Restate the full listing precisely as written.

Given information:
========================================
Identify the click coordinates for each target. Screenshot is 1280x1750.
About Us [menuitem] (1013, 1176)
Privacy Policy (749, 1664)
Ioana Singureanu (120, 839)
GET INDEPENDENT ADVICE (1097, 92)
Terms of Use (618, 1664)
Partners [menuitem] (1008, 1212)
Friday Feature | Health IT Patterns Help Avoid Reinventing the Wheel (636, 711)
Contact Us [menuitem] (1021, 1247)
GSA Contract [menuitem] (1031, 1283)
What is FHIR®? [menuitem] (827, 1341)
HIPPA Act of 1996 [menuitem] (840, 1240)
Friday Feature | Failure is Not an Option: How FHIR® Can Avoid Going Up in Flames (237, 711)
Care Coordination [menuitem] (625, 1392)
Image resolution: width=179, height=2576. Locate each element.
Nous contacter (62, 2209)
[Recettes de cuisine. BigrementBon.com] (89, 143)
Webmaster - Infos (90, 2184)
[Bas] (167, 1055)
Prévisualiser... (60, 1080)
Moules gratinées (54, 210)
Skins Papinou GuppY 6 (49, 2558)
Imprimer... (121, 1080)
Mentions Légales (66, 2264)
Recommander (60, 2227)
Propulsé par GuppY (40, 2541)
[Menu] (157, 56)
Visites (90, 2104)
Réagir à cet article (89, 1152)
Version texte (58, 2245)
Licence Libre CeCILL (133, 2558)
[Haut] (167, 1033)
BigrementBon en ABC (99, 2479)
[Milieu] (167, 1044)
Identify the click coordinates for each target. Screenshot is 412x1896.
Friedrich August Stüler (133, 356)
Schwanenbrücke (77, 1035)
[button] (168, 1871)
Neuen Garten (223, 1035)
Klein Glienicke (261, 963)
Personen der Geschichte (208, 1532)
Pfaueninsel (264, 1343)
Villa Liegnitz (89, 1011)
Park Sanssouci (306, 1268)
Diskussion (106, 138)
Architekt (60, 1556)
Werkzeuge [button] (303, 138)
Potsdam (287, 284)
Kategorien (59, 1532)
========================================
Expected output:
Identify the click coordinates for each target. Screenshot is 1280x1750.
About Us [menuitem] (1013, 1176)
Privacy Policy (749, 1664)
Ioana Singureanu (120, 839)
GET INDEPENDENT ADVICE (1097, 92)
Terms of Use (618, 1664)
Partners [menuitem] (1008, 1212)
Friday Feature | Health IT Patterns Help Avoid Reinventing the Wheel (636, 711)
Contact Us [menuitem] (1021, 1247)
GSA Contract [menuitem] (1031, 1283)
What is FHIR®? [menuitem] (827, 1341)
HIPPA Act of 1996 [menuitem] (840, 1240)
Friday Feature | Failure is Not an Option: How FHIR® Can Avoid Going Up in Flames (237, 711)
Care Coordination [menuitem] (625, 1392)
Image resolution: width=179, height=2576. Locate each element.
Nous contacter (62, 2209)
[Recettes de cuisine. BigrementBon.com] (89, 143)
Webmaster - Infos (90, 2184)
[Bas] (167, 1055)
Prévisualiser... (60, 1080)
Moules gratinées (54, 210)
Skins Papinou GuppY 6 (49, 2558)
Imprimer... (121, 1080)
Mentions Légales (66, 2264)
Recommander (60, 2227)
Propulsé par GuppY (40, 2541)
[Menu] (157, 56)
Visites (90, 2104)
Réagir à cet article (89, 1152)
Version texte (58, 2245)
Licence Libre CeCILL (133, 2558)
[Haut] (167, 1033)
BigrementBon en ABC (99, 2479)
[Milieu] (167, 1044)
Identify the click coordinates for each target. Screenshot is 412x1896.
Friedrich August Stüler (133, 356)
Schwanenbrücke (77, 1035)
[button] (168, 1871)
Neuen Garten (223, 1035)
Klein Glienicke (261, 963)
Personen der Geschichte (208, 1532)
Pfaueninsel (264, 1343)
Villa Liegnitz (89, 1011)
Park Sanssouci (306, 1268)
Diskussion (106, 138)
Architekt (60, 1556)
Werkzeuge [button] (303, 138)
Potsdam (287, 284)
Kategorien (59, 1532)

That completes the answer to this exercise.